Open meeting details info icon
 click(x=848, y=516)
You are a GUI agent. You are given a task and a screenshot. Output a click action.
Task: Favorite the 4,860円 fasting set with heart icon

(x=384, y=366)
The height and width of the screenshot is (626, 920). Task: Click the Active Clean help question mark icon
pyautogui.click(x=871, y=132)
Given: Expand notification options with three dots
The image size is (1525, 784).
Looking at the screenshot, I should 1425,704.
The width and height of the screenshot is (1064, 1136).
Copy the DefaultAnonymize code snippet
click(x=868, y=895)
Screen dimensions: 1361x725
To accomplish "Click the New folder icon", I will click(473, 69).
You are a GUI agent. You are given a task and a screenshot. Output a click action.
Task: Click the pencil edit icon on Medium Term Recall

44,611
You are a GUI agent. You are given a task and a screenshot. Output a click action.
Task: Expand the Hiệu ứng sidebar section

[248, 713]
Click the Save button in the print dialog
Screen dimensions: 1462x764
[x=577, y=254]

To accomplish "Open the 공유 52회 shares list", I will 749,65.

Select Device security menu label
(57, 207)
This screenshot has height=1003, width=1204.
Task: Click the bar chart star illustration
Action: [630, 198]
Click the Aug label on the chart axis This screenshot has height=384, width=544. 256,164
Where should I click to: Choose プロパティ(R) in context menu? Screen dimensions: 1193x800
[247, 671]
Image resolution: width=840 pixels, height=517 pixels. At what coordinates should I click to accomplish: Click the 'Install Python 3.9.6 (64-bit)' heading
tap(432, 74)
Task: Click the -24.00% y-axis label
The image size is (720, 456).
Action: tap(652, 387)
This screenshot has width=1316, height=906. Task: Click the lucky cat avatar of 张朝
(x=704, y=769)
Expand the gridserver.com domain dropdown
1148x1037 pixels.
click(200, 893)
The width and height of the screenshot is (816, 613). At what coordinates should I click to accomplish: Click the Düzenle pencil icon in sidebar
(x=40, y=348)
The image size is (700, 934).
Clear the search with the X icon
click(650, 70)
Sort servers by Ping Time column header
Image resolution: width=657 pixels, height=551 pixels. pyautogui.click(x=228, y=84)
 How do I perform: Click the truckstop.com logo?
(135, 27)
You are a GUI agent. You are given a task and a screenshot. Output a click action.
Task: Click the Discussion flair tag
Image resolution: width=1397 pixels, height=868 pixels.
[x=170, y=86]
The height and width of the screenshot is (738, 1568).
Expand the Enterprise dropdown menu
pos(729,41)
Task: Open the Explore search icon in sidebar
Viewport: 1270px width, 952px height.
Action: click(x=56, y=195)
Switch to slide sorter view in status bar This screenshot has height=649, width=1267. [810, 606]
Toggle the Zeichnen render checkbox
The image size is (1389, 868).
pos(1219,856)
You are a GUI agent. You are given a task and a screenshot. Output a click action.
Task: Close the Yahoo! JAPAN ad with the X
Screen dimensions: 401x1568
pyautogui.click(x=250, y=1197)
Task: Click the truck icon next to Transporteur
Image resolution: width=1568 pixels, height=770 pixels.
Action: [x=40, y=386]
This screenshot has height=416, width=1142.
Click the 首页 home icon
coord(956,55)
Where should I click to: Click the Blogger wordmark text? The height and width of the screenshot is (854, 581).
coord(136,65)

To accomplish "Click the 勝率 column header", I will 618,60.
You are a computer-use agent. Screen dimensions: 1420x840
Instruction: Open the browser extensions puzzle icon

_____

◆ **About this task**
Tally the lines of the listing in which the word "axis" occurs, and state the total alone.

◆ **Answer space**
2